| Task requirements |
[1] In the figure legend, what concentrations of M-CSF and RANKL made up the suboptimal condition?
[2] Edit the figure legend, starting at "Figure 2. TLR5" and ending at "RA osteoclast differentiation.", so that "trafficking" becomes "migration".

| Page extract |
Segment Open
Figure 2. TLR5 mediated monocyte trafficking is interconnected to TNF-α pathway and ligation of myeloid TLR5 is a strong promoter of RA osteoclast differentiation.

A. Expression of TLR5 was quantified in RA monocytes treated with DMARDs (n=34) or with anti-TNF-α in the presence or absence of DMARDs (n=34). B. Monocyte migration was examined in response to various concentrations of flagellin (0.1 and 10 ng/ml) or TNF-α (0.1 and 5 ng/ml) alone or in combination. The combined doses were compared to the same doses treated alone, n=3. C. 20% RA SFs were incubated with 10 µg/ml IgG or anti-TNF-α and monocytes were either immunoneutralized by 10 µg/ml anti-TLR5 or IgG control prior to performing chemotaxis, n=7. D. RA PBMCs were differentiated to fully mature osteoclasts in the presence 20 ng/ml of M-CSF and RANKL, while suboptimal conditions consisted of 10 ng/ml M-CSF and RANKL, n=4. NL (n=3) (E) and RA PBMCs (n=4) (F) were exposed to varying concentrations of flagellin (0.001 to 100 ng/ml) in the presence of 10 ng/ml human M-CSF and RANKL (suboptimal condition) prior to TRAP staining and significance is compared to no flagellin treatment (0) in the suboptimal condition in E and F. G. Shows the representative TRAP staining (original magnification x 200) of F. Negative (-) and positive (+) controls consisted of untreated cells or cells treated with 20 ng/ml M-CSF and RANKL. Values demonstrate mean ± SE.* represents p <0.05.
Segment Closed
| Given records |
Segment Open
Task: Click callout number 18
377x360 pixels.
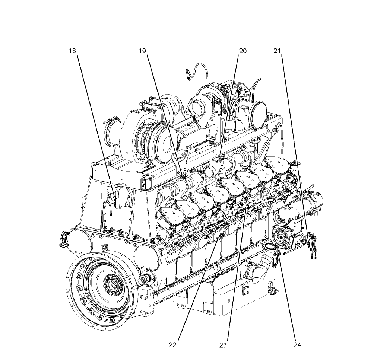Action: [72, 51]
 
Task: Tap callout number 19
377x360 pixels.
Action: [142, 51]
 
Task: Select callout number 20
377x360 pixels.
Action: [243, 51]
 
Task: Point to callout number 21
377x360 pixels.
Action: [277, 51]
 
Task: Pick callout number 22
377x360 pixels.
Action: [172, 345]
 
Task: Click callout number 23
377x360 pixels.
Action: [223, 345]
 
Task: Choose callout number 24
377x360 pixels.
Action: [297, 345]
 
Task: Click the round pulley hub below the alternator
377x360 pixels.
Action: [281, 237]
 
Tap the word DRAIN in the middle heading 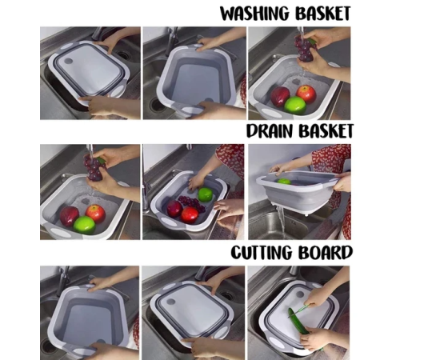click(x=269, y=131)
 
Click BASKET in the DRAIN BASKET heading click(x=326, y=131)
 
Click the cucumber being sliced click(x=298, y=321)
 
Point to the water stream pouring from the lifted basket click(x=282, y=222)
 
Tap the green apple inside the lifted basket click(x=284, y=182)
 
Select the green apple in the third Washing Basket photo click(x=295, y=106)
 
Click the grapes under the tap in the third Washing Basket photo click(x=305, y=48)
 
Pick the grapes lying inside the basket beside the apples click(x=192, y=203)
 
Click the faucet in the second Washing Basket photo click(x=171, y=42)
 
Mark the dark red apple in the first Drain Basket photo click(x=69, y=216)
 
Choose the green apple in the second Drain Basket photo click(x=206, y=194)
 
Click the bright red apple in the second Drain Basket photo click(x=190, y=215)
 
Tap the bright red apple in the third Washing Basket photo click(x=306, y=94)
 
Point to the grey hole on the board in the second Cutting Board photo click(x=170, y=302)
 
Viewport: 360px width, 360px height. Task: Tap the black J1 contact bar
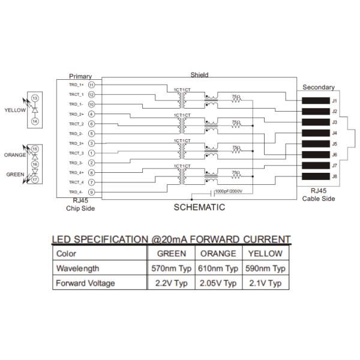coord(313,100)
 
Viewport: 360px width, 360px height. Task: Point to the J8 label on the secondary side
coord(335,176)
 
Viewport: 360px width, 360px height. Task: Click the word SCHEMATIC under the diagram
coord(199,208)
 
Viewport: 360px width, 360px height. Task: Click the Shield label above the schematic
coord(199,75)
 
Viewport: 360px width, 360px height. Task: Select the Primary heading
coord(80,76)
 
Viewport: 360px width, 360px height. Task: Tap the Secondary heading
coord(318,87)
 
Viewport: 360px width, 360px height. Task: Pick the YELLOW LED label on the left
coord(16,110)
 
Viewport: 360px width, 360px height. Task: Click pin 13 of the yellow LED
coord(35,98)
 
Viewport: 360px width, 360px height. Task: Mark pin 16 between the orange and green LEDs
coord(35,164)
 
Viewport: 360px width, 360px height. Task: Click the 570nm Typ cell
coord(170,268)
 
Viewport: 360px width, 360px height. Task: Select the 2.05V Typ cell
coord(218,283)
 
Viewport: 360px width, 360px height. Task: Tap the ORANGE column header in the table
coord(218,253)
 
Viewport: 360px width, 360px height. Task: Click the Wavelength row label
coord(77,268)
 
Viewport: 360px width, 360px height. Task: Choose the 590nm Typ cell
coord(265,268)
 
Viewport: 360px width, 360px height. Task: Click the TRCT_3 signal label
coord(76,153)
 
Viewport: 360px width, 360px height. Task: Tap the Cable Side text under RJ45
Segment Closed
| Expected results |
[1] 10 ng/ml each of M-CSF and RANKL.

[2]
Figure 2. TLR5 mediated monocyte migration is interconnected to TNF-α pathway and ligation of myeloid TLR5 is a strong promoter of RA osteoclast differentiation.